QS al-Baqarah Ayat 256: Tak Ada Paksaan dalam Beragama

4 Mins read

Kebebasan beragama dan berkeyakinan mendapat jaminan yang jelas dan pasti dalam Islam. Islam melarang secara tegas bentuk-bentuk pemaksaan untuk menganut agama tertentu. Kebebasan manusia dalam memilih agama dan keimanan merupakan prinsip paling fundamental dari ajaran akidah Islam. Penegasan Al-Qur’an tentang kebebasan manusia untuk beriman atau kufur tanpa paksaan merupakan prinsip yang tidak lagi dapat ditawar.

Ajaran Islam sendiri merupakan kumpulan dari berbagai prinsip-prinsip kehidupan. Ajaran mengenai bagaimana seharusnya manusia dapat menjalankan kehidupannya di dunia yang fana ini, satu prinsip dengan yang lainnya saling terkait, sehingga membentuk satu kesatuan yang utuh dan tidak dapat dipisahkan.

Agama sebagai salah satu sumber kebaikan yang bersifat absolut karena bersumber dari wahyu Allah, semestinya meletakkan rambu-rambu yang dapat menuntun para penganutnya pada kebaikan. Di antara rambu tersebut, yaitu keniscayaan tidak diperkenankannya tindakan pemaksaan dalam beragama. Artinya, praktik memaksa orang lain agar mengikuti agamanya merupakan praktik yang tidak diperbolehkan.

Tidak ada ayat Al-Qur’an yang paling sering dikutip ketika bicara tentang kebebasan beragama dalam Islam selain ayat dalam QS al-Baqarah [2]: 256,

لَآ إِكۡرَاهَ فِي ٱلدِّينِۖ قَد تَّبَيَّنَ ٱلرُّشۡدُ مِنَ ٱلۡغَيِّۚ فَمَن يَكۡفُرۡ بِٱلطَّٰغُوتِ وَيُؤۡمِنۢ بِٱللَّهِ فَقَدِ ٱسۡتَمۡسَكَ بِٱلۡعُرۡوَةِ ٱلۡوُثۡقَىٰ لَا ٱنفِصَامَ لَهَاۗ وَٱللَّهُ سَمِيعٌ عَلِيمٌ 

Artinya: “Tidak ada paksaan dalam (menganut) agama Islam, sesungguhnya telah jelas (perbedaan) antara jalan yang benar dengan jalan yang sesat.
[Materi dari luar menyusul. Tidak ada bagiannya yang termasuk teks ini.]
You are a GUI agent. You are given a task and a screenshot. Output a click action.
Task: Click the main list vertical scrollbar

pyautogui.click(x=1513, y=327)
Barang siapa ingkar kepada thagut dan beriman kepada Allah, maka sungguh, dia telah berpegang (teguh) pada tali yang sangat kuat yang tidak akan putus. Allah Maha Mendengar, Maha Mengetahui.”

Makna dan Penafsiran QS al-Baqarah Ayat 256

Ibnu Katsir menafsirkan ayat tersebut (QS al-Baqarah: 256), yakni maksud lafaz la ikraha fi al-din adalah la tukrihu ahadan ‘ala al-dukhul fi din al-Islam (Jangan kalian memaksa seseorang memasuki/menganut Islam!). Karena semua dalil kebenaran Islam sudah jelas, sehingga tidak perlu ada pemaksaan.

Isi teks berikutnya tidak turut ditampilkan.